- **Task to carry out**
Return each line exactly as written. Begin with the first line of the entries and end with the line that has "1080x609 pixels.".

- **Data for analysis**

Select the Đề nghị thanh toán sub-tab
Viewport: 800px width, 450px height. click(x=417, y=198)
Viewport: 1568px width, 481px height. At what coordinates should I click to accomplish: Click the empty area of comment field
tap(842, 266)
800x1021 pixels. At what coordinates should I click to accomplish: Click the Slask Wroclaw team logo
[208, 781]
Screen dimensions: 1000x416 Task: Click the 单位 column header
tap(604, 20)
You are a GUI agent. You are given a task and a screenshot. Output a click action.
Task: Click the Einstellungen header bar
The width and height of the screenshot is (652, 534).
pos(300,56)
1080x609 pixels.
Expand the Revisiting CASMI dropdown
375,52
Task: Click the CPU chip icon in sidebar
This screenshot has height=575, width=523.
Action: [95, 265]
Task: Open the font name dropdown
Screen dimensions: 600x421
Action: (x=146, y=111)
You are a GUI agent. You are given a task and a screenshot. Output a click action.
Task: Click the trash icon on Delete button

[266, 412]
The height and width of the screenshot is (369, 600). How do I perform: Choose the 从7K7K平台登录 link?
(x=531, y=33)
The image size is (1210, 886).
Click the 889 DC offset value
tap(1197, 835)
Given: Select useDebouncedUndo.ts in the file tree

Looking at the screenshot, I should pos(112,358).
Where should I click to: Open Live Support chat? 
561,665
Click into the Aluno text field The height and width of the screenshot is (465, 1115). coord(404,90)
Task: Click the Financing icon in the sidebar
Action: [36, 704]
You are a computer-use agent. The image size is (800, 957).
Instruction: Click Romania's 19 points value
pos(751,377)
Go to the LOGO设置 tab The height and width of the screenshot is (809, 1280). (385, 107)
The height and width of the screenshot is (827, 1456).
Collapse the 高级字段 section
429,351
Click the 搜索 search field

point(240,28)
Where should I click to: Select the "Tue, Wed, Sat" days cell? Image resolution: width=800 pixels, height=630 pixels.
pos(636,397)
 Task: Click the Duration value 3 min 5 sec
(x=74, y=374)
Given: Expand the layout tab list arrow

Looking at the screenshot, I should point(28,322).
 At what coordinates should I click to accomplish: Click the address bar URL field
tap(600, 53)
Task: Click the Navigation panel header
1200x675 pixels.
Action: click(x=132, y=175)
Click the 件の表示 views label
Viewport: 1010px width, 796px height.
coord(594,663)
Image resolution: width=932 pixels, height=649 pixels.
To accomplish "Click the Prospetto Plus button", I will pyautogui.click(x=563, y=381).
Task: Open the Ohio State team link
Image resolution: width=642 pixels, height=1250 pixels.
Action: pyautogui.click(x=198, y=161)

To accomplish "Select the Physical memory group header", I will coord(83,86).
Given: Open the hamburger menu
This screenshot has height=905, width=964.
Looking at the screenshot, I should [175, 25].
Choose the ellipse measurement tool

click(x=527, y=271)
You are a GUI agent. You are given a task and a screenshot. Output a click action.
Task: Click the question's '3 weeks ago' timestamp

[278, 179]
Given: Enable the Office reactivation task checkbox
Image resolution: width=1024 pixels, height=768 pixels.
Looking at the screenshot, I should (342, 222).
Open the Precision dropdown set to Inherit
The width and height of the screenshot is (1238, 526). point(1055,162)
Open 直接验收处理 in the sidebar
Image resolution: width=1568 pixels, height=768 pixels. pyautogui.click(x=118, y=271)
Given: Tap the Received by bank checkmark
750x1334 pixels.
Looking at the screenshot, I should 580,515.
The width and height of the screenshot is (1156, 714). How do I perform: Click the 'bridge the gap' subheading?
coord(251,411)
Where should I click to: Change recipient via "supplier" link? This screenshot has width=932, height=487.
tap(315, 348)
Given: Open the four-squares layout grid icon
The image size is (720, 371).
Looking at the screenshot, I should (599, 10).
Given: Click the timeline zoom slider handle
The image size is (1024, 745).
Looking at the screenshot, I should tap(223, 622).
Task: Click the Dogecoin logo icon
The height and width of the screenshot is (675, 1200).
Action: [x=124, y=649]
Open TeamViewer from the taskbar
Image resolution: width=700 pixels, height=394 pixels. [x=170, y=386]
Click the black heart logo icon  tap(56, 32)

- **Response to the exercise**
Select the Đề nghị thanh toán sub-tab
Viewport: 800px width, 450px height. click(x=417, y=198)
Viewport: 1568px width, 481px height. At what coordinates should I click to accomplish: Click the empty area of comment field
tap(842, 266)
800x1021 pixels. At what coordinates should I click to accomplish: Click the Slask Wroclaw team logo
[208, 781]
Screen dimensions: 1000x416 Task: Click the 单位 column header
tap(604, 20)
You are a GUI agent. You are given a task and a screenshot. Output a click action.
Task: Click the Einstellungen header bar
The width and height of the screenshot is (652, 534).
pos(300,56)
1080x609 pixels.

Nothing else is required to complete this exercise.